The intervention included several behavioral economic elements that were delivered internally and externally to the CDS. The internal elements were prechecked default orders that nudged PCPs toward recommended actions and a required accountable justification if the PCP did not place the orders that were recommended (Figure 2).36,37 The external behavioral economic element of the intervention was a precommitment email that was sent to intervention group PCPs asking them to pledge to follow recommendations about BP management or, if they chose not to do so, to enter an accountable justification.38 An email including a brief statement about CKD guidelines was sent to usual care group PCPs.39 While BPAs were only visible for clinicians in the intervention group, BPAs fired silently in the background for PCPs in the usual care group, allowing for the identification and follow-up of eligible patients who were not receiving the CDS intervention for the purpose of this analysis.

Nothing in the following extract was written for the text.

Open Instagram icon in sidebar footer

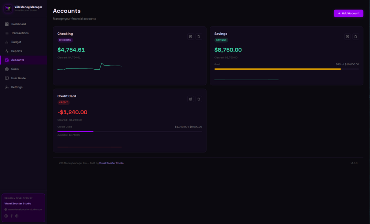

Data Collection and Follow-Up

Patients were electronically identified and included in the study over a period of 365 days. Demographics, clinical characteristics, clinical comorbidities, and hypertension management data were collected from the EHR. Race and ethnicity were assessed through EHR data. Race was categorized as Asian, Black, White, or other (ie, any other entry, including free text, into the race field that did not indicate Asian, Black, or White), and ethnicity was categorized as Hispanic or not Hispanic. Race and ethnicity were included in analysis to obtain the demographic background of the study population. Due to the possibility that it would be clinically appropriate to defer action until kidney function was rechecked or an acute issue had resolved, the potential time frame for an effect of the intervention was expected to be approximately 6 months. Detailed description of data collection and follow-up are provided in the eMethods in Supplement 2.

Outcomes

The primary outcome was the change in mean SBP between baseline and 180 days, compared between groups. The secondary BP outcome was the proportion of patients with controlled BP at 180 days (defined as BP <140/90 mm Hg). We examined orders for CDS-recommended actions in both groups during the encounter where the BPA was triggered (ie, the receipt of any ACE, ARB, or hydrochlorothiazide (HCTZ) order, the receipt of a basic metabolic panel order, or the receipt of a nephrology electronic consult). We also examined the initiation or dose titration of ACE, ARB, or HCTZ in subgroups of patients receiving each of the BPA phenotypes in both groups during the encounter when the BPA occurred. Finally, we had originally planned to report eGFR and UACR as secondary outcomes at 180 days, but given large amounts of missing data, we did not compare these outcomes across groups (amended in ClinicalTrials.gov: NCT03679247).

Power

We assumed that 71% of included patients would have at least 1 follow-up visit during the follow-up period based on 2 previous studies of data from these primary care practices.12,40 We based our power calculation on an expected decrease in the mean of the final SBPs for patients in the intervention group of at least 3 mm Hg compared with the mean of the final SBPs in the usual care group, which is a clinically meaningful decrease at the population level. Using the mixed-model z test with a 2-sided type I error rate of 5%, we calculated that 497 evaluable patients per group and a mean of 6 patients per PCP would provide more than 80% power to detect a mean SBP decrease of 3 mm Hg in the intervention group compared with the usual care group (eMethods in Supplement 2).

Statistical Analysis

Descriptive statistics for demographic and clinical characteristics between groups included percentages for categorical variables and means for continuous variables. Categorical demographic and clinical characteristics were compared across study groups using a Rao-Scott χ2 test, accounting for correlation within PCP panels by clustering by matched pairs of PCPs, and continuous demographic and clinical characteristics were compared using the Wilcoxon rank-sum test, accounting for correlation within PCP panels by clustering by matched pairs of PCPs.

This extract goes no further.